### What to do
The range starts at the line containing "Toggle the 25+ bps increase legend series" and ends at the last line of the records below. Reproduce those lines exactly.

### Records for the task
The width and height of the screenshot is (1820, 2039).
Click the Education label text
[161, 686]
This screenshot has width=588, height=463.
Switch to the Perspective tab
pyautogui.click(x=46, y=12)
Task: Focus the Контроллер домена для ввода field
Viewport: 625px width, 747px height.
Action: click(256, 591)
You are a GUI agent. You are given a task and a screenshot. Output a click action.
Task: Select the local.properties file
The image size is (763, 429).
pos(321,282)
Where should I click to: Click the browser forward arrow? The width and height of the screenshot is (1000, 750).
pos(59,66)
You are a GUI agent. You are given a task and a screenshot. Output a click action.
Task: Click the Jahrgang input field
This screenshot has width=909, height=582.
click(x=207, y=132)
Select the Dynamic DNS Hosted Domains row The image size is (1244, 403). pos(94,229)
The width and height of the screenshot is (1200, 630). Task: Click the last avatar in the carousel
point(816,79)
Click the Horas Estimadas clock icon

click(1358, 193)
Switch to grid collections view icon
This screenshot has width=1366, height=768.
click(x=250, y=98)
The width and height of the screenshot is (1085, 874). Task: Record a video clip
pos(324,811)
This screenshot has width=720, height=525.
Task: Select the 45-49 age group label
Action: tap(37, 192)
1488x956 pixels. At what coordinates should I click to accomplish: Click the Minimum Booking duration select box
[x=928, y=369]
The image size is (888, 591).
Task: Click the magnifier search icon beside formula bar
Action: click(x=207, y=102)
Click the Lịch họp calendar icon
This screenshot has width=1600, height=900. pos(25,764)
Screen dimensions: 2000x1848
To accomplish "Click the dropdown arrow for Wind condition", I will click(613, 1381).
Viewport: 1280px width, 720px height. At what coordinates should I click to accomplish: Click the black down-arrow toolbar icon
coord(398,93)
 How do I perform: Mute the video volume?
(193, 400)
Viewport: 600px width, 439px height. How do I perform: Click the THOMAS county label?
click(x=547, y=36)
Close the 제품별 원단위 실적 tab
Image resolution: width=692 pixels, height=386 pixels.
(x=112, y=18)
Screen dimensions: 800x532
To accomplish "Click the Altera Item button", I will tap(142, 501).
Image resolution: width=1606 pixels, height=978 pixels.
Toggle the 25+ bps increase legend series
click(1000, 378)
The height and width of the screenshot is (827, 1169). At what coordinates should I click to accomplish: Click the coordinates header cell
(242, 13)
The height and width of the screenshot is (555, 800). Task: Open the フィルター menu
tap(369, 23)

### Result of the exercise
Toggle the 25+ bps increase legend series
click(1000, 378)
The height and width of the screenshot is (827, 1169). At what coordinates should I click to accomplish: Click the coordinates header cell
(242, 13)
The height and width of the screenshot is (555, 800). Task: Open the フィルター menu
tap(369, 23)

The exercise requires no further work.